# Hab mal ne Frage: Ist es möglich, die Audiospur zu "scannen", um den Takt zu finden?



## strangequark (28. November 2004)

Hallo

 Also ich habe einen Song als mp3 und öffne ihn mit einem Musikbearbeitungsprogramm, in meinem Fall Adobe Audition. Das Lied ist ein Rocksong im 4/4-Takt. Ist es nun möglich, dass ich überall da wo eine Viertelnote beginnt, eine Marke gesetzt bekomme?

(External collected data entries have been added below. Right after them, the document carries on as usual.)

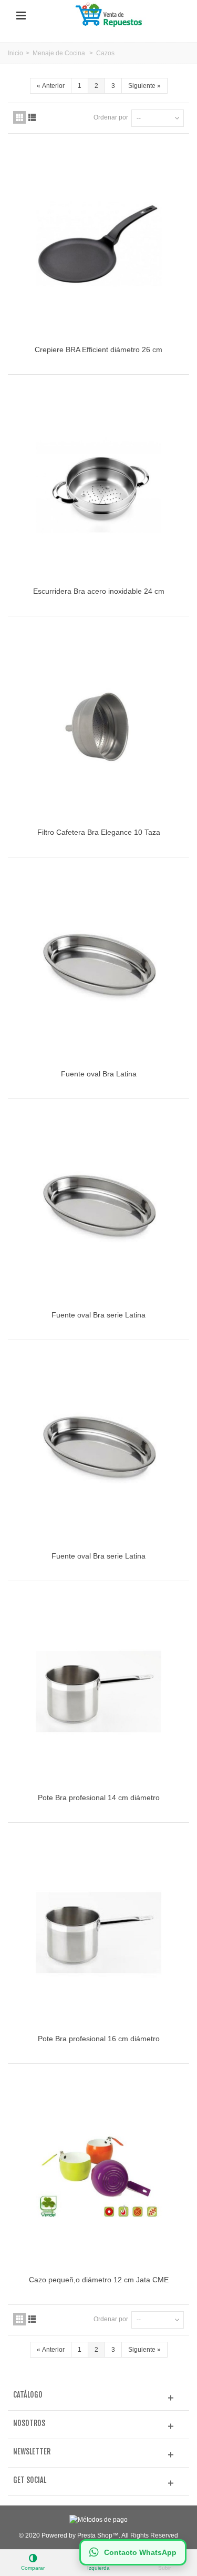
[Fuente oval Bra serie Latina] (98, 1208)
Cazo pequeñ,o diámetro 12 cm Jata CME (99, 2279)
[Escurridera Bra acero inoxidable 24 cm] (98, 484)
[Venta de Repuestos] (110, 15)
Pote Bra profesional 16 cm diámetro (99, 2038)
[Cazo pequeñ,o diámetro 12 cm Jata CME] (98, 2173)
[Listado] (32, 117)
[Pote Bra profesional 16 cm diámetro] (98, 1932)
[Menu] (21, 16)
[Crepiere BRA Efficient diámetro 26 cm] (98, 243)
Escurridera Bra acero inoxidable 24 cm (98, 591)
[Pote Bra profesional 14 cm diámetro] (98, 1691)
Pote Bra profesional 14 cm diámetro (99, 1797)
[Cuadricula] (19, 117)
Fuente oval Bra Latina (99, 1074)
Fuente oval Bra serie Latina (98, 1315)
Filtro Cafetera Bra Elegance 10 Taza (98, 832)
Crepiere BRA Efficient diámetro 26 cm (98, 349)
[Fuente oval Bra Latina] (98, 967)
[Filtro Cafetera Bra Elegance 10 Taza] (98, 726)
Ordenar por (111, 117)
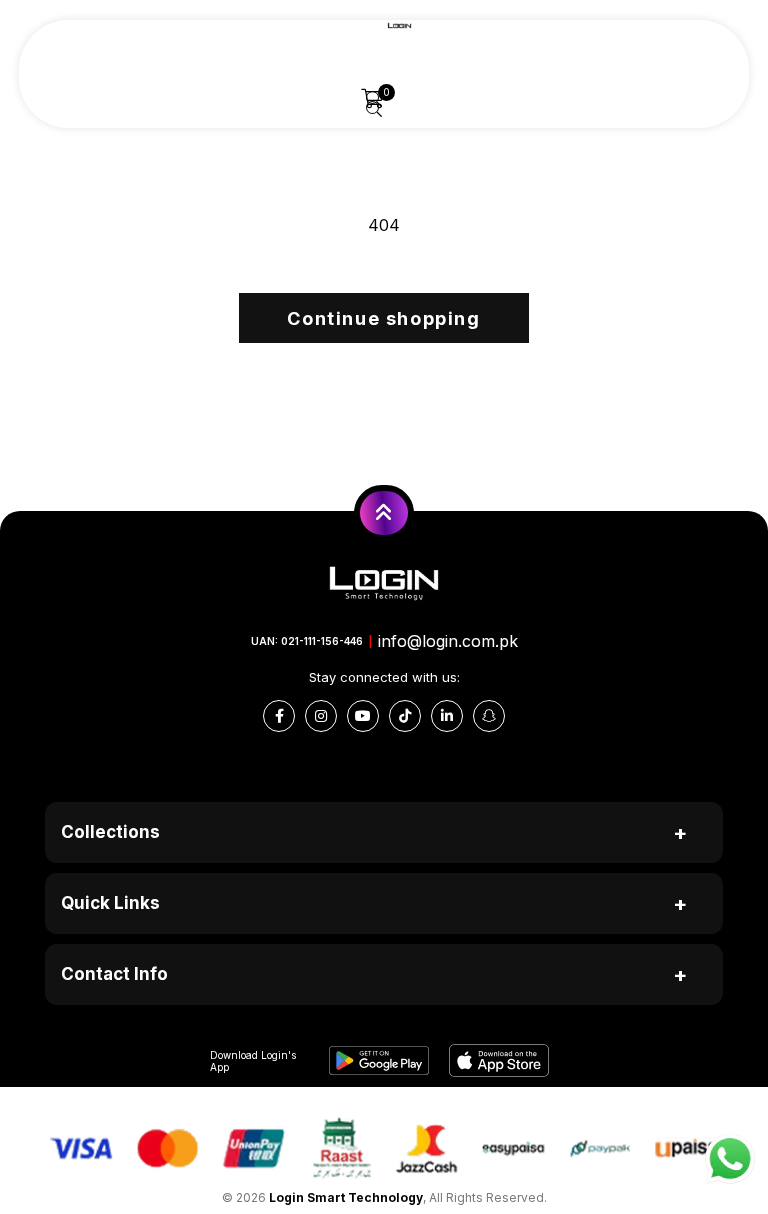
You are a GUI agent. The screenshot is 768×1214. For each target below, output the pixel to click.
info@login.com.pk (448, 641)
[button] (372, 99)
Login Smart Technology (346, 1198)
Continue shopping (383, 318)
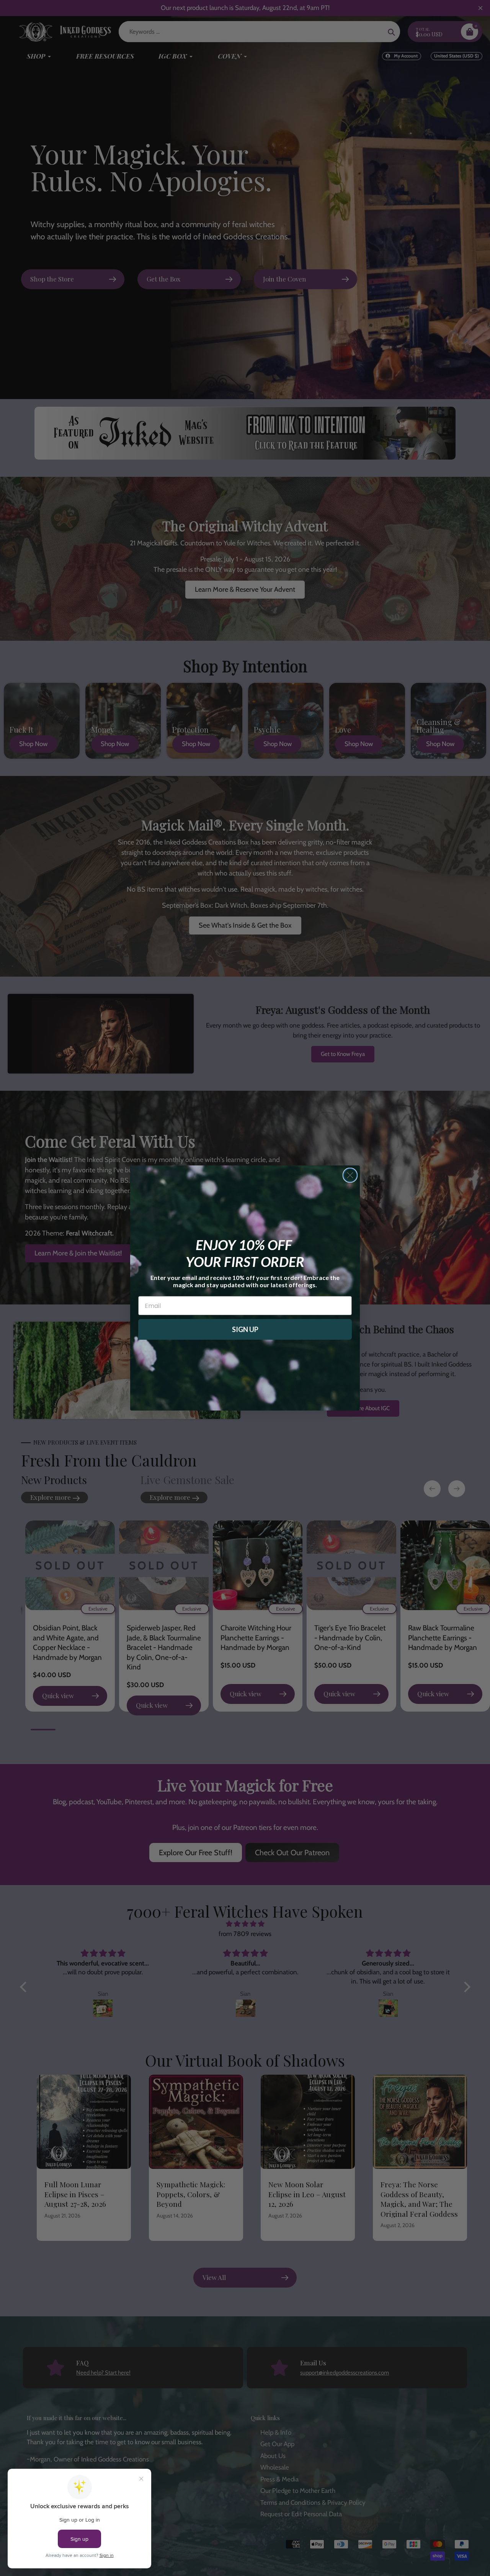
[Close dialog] (350, 1175)
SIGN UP (245, 1329)
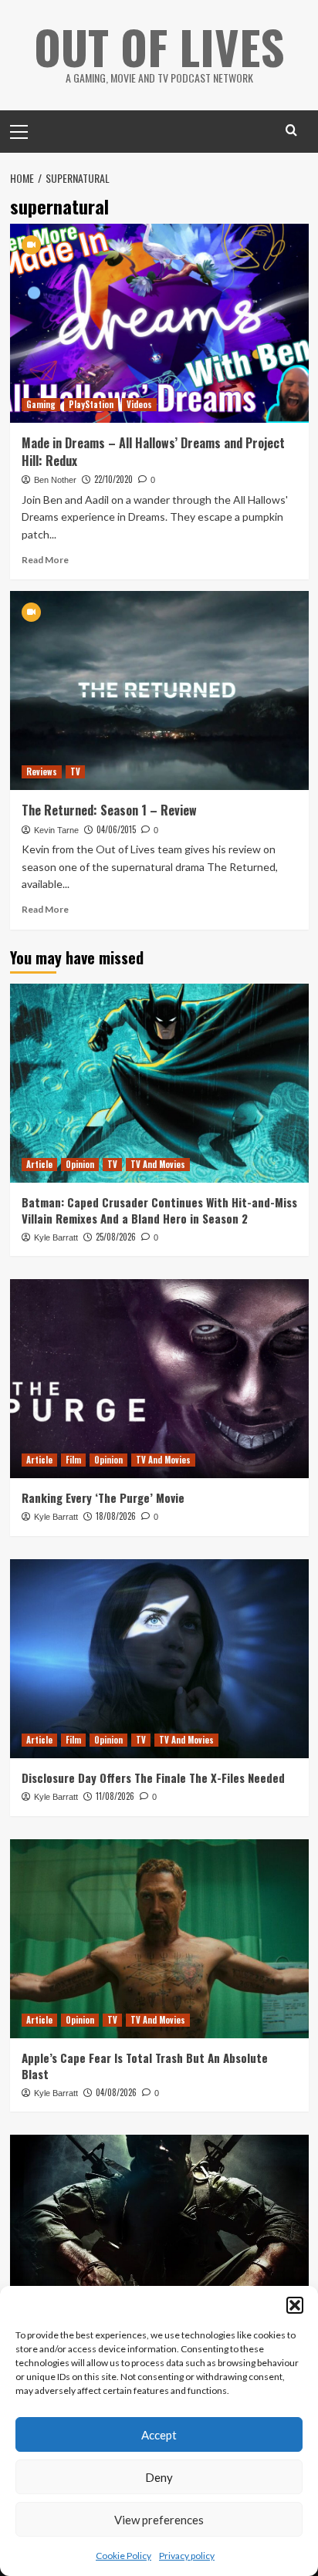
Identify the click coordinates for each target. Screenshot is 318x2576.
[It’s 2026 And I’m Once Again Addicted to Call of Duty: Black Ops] (159, 2234)
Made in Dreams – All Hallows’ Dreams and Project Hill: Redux (153, 451)
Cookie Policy (123, 2555)
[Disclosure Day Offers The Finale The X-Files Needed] (159, 1658)
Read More (45, 560)
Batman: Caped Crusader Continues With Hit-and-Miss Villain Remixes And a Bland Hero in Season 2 (159, 1210)
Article (39, 1164)
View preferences (159, 2520)
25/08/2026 (116, 1237)
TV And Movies (157, 1164)
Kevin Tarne (56, 830)
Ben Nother (55, 479)
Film (73, 1459)
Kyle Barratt (56, 1237)
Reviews (41, 771)
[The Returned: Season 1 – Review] (159, 690)
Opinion (80, 1164)
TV (75, 771)
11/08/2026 (115, 1796)
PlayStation (91, 404)
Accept (159, 2435)
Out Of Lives (159, 46)
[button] (295, 2305)
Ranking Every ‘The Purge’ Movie (103, 1497)
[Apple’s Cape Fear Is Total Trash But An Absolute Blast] (159, 1938)
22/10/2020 (113, 479)
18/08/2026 (116, 1516)
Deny (159, 2477)
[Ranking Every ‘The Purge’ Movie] (159, 1378)
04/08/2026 (116, 2092)
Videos (139, 404)
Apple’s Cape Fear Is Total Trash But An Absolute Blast (145, 2065)
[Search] (291, 129)
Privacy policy (187, 2555)
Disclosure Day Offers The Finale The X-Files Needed (153, 1777)
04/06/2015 (116, 829)
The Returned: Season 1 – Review (109, 810)
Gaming (41, 404)
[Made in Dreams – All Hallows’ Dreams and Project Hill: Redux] (159, 323)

 Leider handelt es sich um eine Liveaufname, d.h. das Tempo ist sicher nicht immer konstant. Naja, ich hoffe ihr versteht mein Problem und könnt mir helfen.

 Grüße,
 strangequark


----------



## BeaTBoxX (30. November 2004)

*Re: Hab mal ne Frage: Ist es möglich, die Audiospur zu "scannen", um den Takt zu find*

Es gibt sog. Beatcounter.
Die machen nichts anderes als bei bestimmten Frequenzbereichen sich wiederholende Pegel zu erkennen. (z.B. eine Bassdrum) Wenn du rausfinden willst, wie schnell ein Lied ist, schneide dir von einer Kopie des MP3s einen Takt heraus (oder 2 oder 4 ..)
Pack das ganze in einen Sequenzer (z.B. Logic, Cubase oderso) und las den Sequenzer endlosschleife ueber  diesenn Bereich laufen. jetzt kannst du so lange mit dem Tempo spielen, bis dein Schnipsel "rund" läuft. Dann hast du die richtige Geschwindigkeit gefunden.
Um ganze lieder "synchron" zu irgendwas zu machen, würde ich das Lied zerschneiden.. am besten in handliche Teile mit max 8 Takten. besser 4 oder noch weniger. Jeden Schnipsel kannst du dann Takt genau (mit dem Anfang) positionieren. Und sollte dann die Aufnahme, weil live oderso etwas variieren, faellt das auf diese Art kaum auf. Würdest du ein Komplettes Lied mit z.B. 4 Minuten an einem Stueck einfuegen, wird dir irgendwann zwangsweise etwas weglaufen, bzw. sich der Takt zwischen dem Lied und dem anderen Material verschieben.Durch das zerschneiden "synchronisierst" du dein Material quasi von Hand.
Aber eine Software, die dir "Sync" Marken setzt , wuesste ICH  jetzt nicht.


Gruß
Frank


----------